It is true that MC-programs has a bias towards overconcentration. But...

1) A improvements to the simulations of MC-program as implemented by MoGo and
Valkyria does diminish the problem. In fact most of the strength of these
programs from doing that. I think it is next to possible to explicitly program
the concept of overconcentration, but fortunately you do not have to. The
problem goes away when you fixed other more immediate problems with the
simulations.

2) Deeper search makes these programs stronger. Valkyria always get stronger
with increased search. Just playing MoGo on fixed time limits does not tell you anything about what it could possibly find out. It is more informative to watch the principal variation change over time. As it goes deeper the sequence always
get better and better, and when you see that you know that increased thinking
will imrove the principla variation forever. This does not mean that always
plays the best move in the end, but it means that algorithm recursively
improves the analysis all over the tree and only a serious bug can stop that
from happen.

Note that MC-programs do not have high level concepts programmed into them. Thus
you will alwyays be able to say "it played X because it does not understand Y"
whenver it plays a bad move but this is wrong. Correct is: "it played X because
it did not search deep enough".

-Magnus

Quoting terry mcintyre <[EMAIL PROTECTED]>:

From: Don Dailey <[EMAIL PROTECTED]>

On Mon, 2007-01-22 at 03:43 +0100, alain Baeckeroot wrote:
The few games i played against mogobot on 19x19 shows that it does not
"know" overconcentration. And i can safely bet that increasing
thinking time will not solve this,

By definition, a scalable program can solve all problems so your statement is incorrect.
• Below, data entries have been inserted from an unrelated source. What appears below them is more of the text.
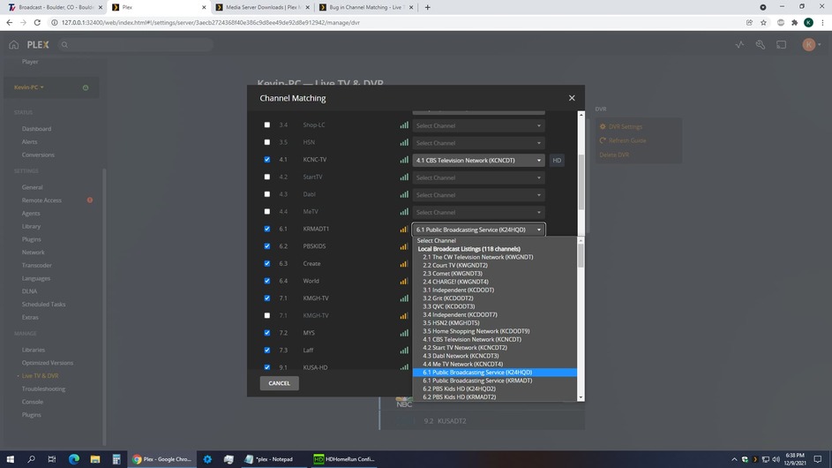Check the 4.3 Dabl channel checkbox
Screen dimensions: 832x468
pos(267,194)
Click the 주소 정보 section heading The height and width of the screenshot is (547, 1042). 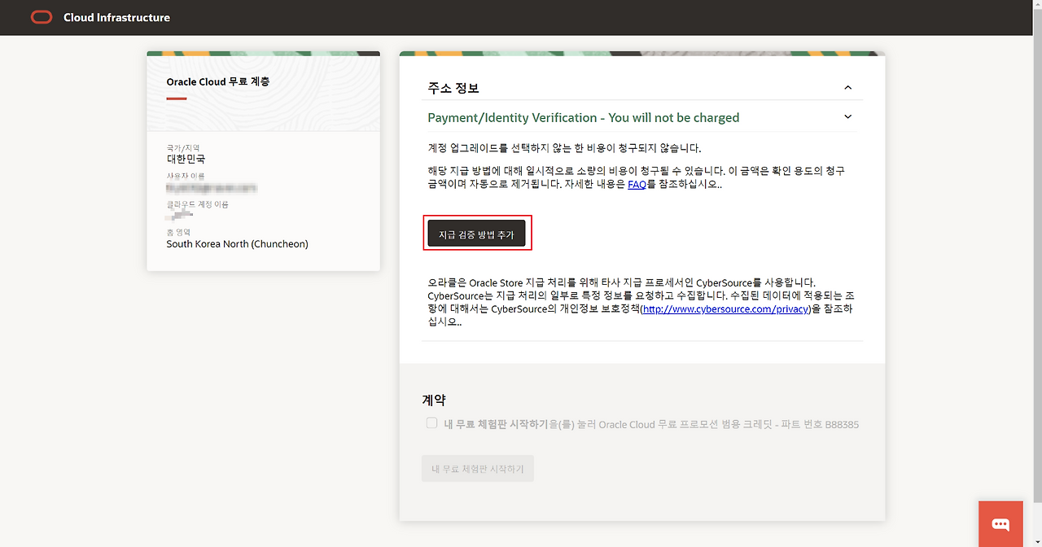459,88
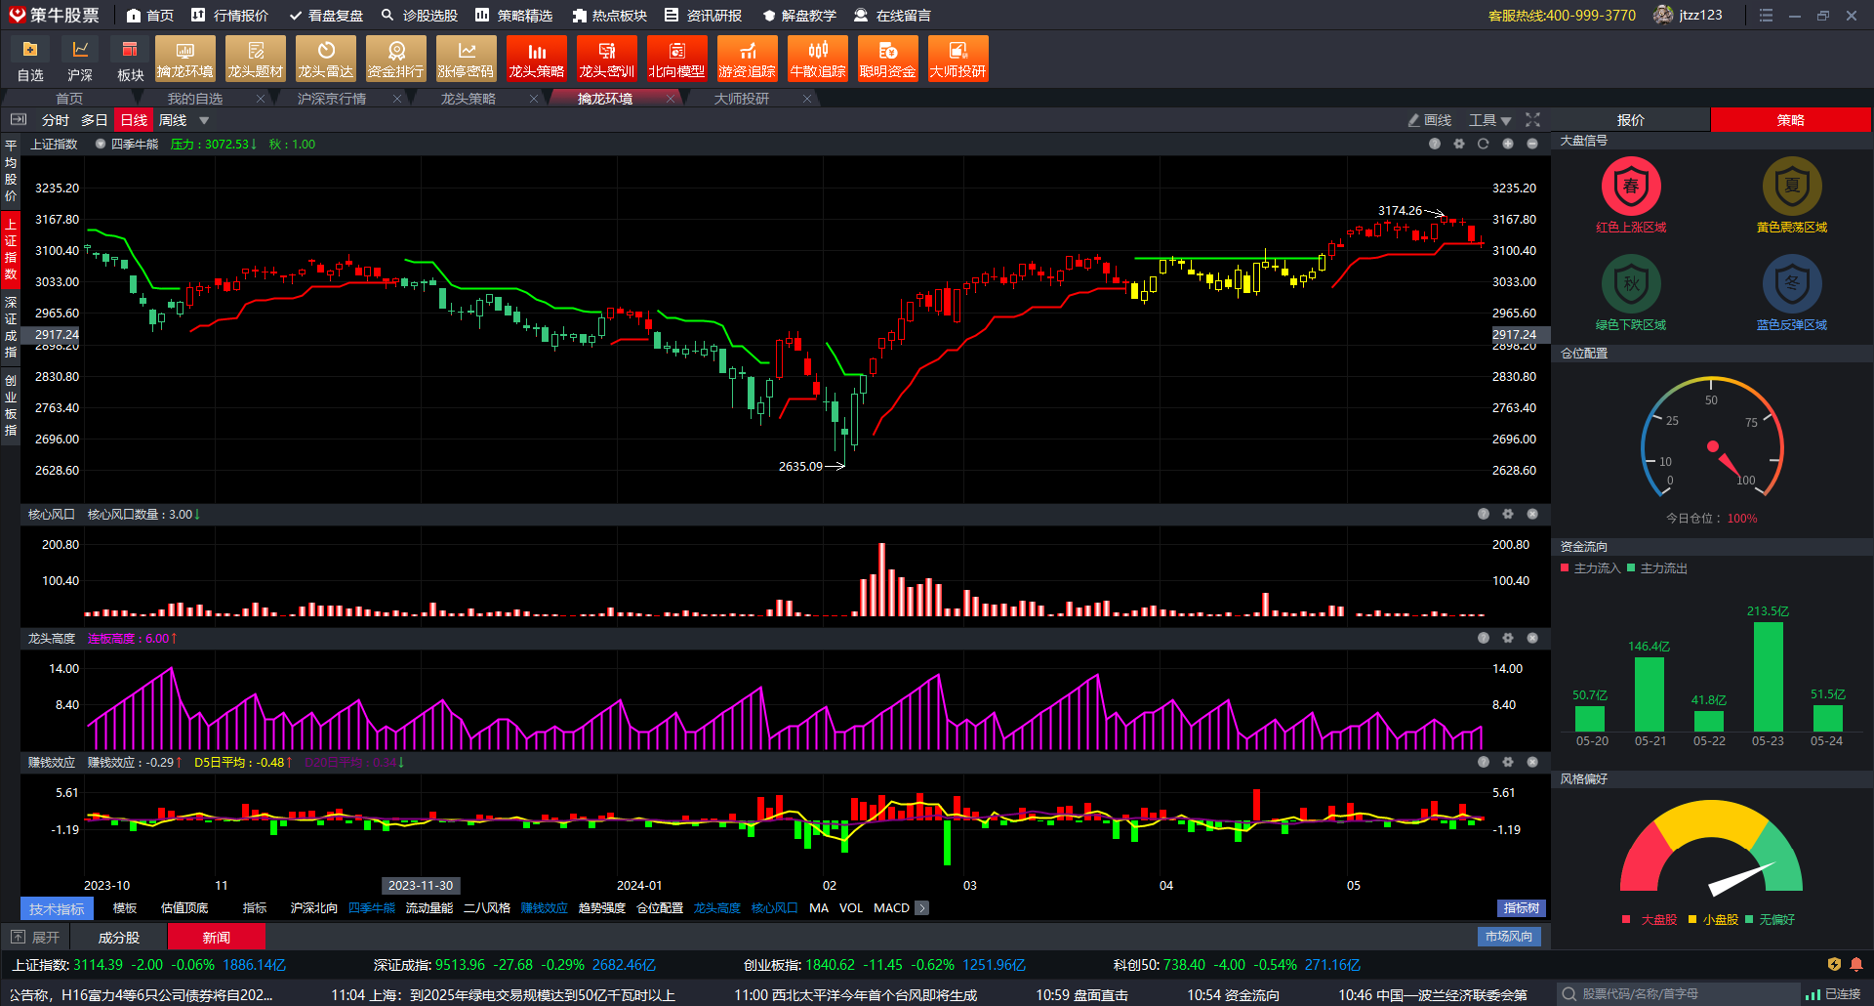Click the 市场风向 button
The width and height of the screenshot is (1874, 1006).
1508,937
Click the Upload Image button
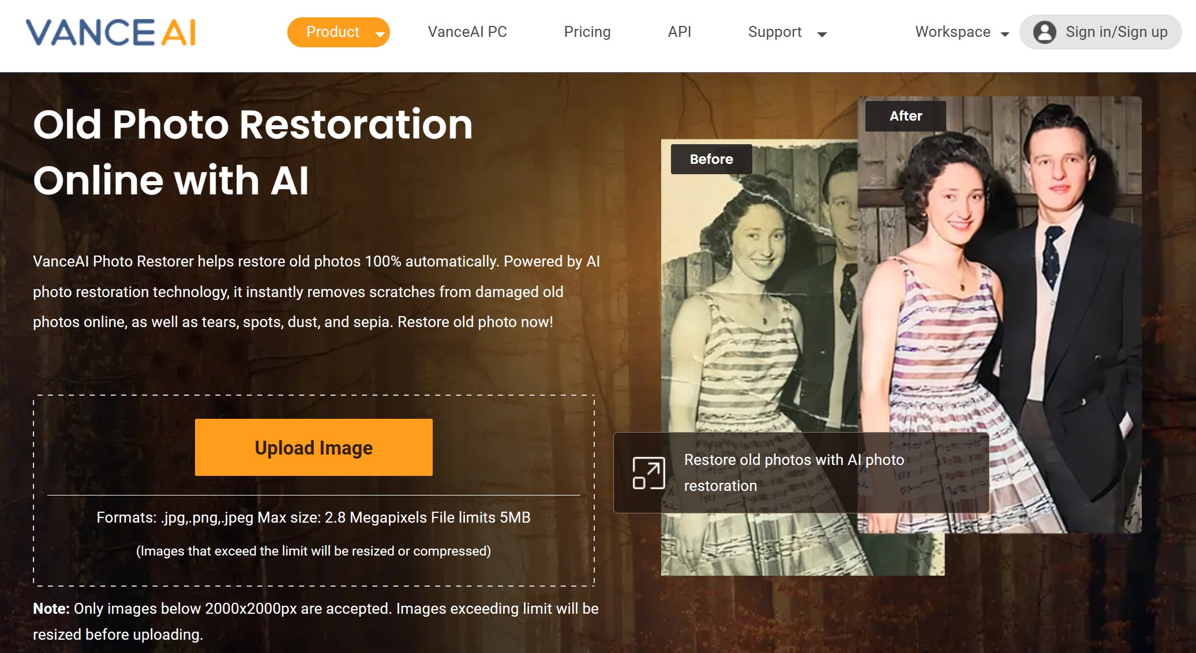 [313, 447]
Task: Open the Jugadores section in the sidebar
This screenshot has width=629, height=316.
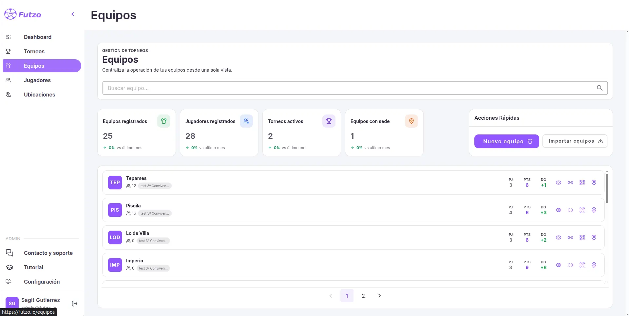Action: pyautogui.click(x=37, y=80)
Is Computer Go infinitely scalable? Is Mogobot, in particular, scalable?

Most programs reach scalability limits at some point. If the concept of "overconcentrated shape" is not inherent in a given program, it might take a vast number of simulations to compensate for that lack.

I suspect that monte carlo will need to be merged with some method of learning patterns and concepts to play higher-level Go in human-scale timeframes.